Jean-Marie Le Pen: " C'était mon chef, c'était aussi mon ami et mon camarade "
Je suis triste aujourd'hui. Bien qu'elle ait été attendue, la mort du général Martin, me frappe au cœur. Le général Louis Martin, - Loulou pour tout le monde à la Légion étrangère où il était une figure emblématique s'est éteint à Nice à la suite de ce qu'il convient d'appeler aujourd'hui, une longue et douloureuse maladie.
Louis Martin est un personnage exceptionnel, c'était mon chef, c'était aussi mon ami et mon camarade. J'ai servi sous ses ordres en Egypte et en Algérie au 1 er REP et il venait juste d'être décoré récemment de la Grand Croix de l'ordre de grand officier de la Légion d'honneur. Distinction qu'il a attendu, quarante-sept ans, puisqu'il était commandeur de la Légion d'honneur à titre militaire à l'âge de 34 ans. Il est vrai qu'il était officier au 1er REP en 1961. Ceci explique sans doute cela.
Louis Martin était, de l'avis de ses chefs et de ses camarades, le meilleur commandant de compagnie de l'armée française. Il a aussi continué à servir la France de façon indirecte après son temps militaire puisqu'il a été pendant 20 ans le chef de la garde présidentielle du président Bongo au Gabon.

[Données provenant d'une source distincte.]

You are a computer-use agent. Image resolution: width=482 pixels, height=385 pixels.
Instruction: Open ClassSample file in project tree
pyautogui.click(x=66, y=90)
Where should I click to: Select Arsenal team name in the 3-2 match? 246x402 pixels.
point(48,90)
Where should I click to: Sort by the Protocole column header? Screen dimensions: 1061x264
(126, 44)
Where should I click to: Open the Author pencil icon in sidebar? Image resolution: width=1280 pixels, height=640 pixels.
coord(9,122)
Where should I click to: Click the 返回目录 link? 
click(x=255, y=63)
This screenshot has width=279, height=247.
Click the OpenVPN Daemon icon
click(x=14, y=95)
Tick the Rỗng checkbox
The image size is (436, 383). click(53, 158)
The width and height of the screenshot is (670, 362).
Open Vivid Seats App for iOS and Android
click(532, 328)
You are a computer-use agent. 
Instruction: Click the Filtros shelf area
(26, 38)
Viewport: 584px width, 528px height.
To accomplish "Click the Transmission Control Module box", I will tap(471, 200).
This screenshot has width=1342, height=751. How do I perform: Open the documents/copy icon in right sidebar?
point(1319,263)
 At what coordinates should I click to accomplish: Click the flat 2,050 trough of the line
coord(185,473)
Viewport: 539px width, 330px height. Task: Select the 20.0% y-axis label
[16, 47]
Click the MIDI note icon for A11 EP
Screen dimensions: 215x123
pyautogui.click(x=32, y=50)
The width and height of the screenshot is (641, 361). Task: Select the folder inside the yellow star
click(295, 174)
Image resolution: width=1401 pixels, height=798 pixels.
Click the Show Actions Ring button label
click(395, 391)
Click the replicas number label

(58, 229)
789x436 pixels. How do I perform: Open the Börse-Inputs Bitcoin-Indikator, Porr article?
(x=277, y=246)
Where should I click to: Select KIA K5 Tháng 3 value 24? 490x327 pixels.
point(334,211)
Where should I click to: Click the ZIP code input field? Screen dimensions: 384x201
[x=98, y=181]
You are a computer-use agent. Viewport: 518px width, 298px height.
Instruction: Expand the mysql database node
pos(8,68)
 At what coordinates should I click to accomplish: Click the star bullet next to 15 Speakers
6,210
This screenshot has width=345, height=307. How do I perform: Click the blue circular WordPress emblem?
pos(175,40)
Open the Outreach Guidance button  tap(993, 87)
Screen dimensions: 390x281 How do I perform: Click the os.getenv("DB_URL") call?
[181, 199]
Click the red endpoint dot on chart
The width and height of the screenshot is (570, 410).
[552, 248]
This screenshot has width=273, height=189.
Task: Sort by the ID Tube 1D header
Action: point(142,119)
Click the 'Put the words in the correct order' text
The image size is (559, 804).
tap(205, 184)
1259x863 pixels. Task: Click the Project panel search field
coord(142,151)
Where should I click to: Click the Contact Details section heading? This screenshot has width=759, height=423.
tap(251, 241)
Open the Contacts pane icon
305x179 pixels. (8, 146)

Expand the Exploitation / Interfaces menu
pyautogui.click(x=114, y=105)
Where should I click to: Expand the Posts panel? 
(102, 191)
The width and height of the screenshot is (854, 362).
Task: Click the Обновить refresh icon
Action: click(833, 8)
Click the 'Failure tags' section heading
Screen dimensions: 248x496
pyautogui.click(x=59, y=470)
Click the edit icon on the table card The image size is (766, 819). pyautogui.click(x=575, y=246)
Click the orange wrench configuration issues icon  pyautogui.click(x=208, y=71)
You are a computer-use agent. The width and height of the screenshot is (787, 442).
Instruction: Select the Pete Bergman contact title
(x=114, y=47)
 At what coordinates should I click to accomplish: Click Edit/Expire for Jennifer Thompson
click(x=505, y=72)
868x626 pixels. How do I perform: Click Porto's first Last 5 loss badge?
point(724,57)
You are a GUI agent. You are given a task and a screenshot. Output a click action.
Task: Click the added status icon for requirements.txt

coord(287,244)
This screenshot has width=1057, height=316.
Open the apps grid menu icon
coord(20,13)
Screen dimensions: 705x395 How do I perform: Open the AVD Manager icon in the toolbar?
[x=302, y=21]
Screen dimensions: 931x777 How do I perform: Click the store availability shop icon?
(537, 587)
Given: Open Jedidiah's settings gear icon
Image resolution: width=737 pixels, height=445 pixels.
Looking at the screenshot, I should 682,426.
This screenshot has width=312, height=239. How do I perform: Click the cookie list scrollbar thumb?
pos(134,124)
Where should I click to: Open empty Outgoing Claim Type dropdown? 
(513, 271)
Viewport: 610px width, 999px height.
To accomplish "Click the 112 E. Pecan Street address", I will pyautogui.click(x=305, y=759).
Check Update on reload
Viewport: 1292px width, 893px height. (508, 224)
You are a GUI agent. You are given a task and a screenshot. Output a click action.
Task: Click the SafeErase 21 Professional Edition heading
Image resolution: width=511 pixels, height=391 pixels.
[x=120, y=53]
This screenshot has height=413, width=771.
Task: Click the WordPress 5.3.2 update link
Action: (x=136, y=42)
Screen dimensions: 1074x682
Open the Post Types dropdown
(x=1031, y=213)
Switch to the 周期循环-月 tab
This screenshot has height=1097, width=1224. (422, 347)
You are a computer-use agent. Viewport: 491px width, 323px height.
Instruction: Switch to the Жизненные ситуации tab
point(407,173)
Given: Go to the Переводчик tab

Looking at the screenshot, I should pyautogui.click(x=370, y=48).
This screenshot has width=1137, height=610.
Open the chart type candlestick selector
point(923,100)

Louis était un Breton qui a été FFI à 17 ans et qui pendant 60 ans a servi son pays, véritable figure légendaire, véritable chevalier dont la vie toute de droiture et de simplicité faisait l'admiration de tous.
C'est un homme qui n'élevait jamais la voix et qui toujours plantait son regard bleu de Breton dans les yeux. Et qui obtenait de ses hommes, absolument tout, y compris le sacrifice suprême.
Il avait récemment témoigné en ma faveur dans le procès scandaleux qui m' opposait au journal Le Monde sur la période justement où j'avais servi en Algérie comme lieutenant dans sa compagnie.
Il y a de nombreux exemples de son exceptionnelle bravoure. Celui-là par exemple dont a témoigné le commandant Grauvin, chef de l'antenne chirurgicale: "A Dien-Bien-Phu, il avait été blessé à trois reprises. La troisième fois il est amené dans le coma sur une civière, couvert de poussière puisqu'il a reçu une grenade à fusil de plein fouet.
Au bout d'un moment il sort du coma, secoue la poussière qui recouvrait sa tenue de combat et s'écrie: « Tiens on m'a encore fait quelques trous, j'y retourne ». il se lève et il s'en va".
Voilà, c'était Loulou Martin. Il était en même temps un chef de guerre et un homme de cœur. Des qualités qui, souvent, ne se croisent pas.
Chez lui, elles se croisaient avec la formidable simplicité des vrais héros. Loulou était titulaire de la Flamme d'honneur du Front national et avait été candidat sur ma liste.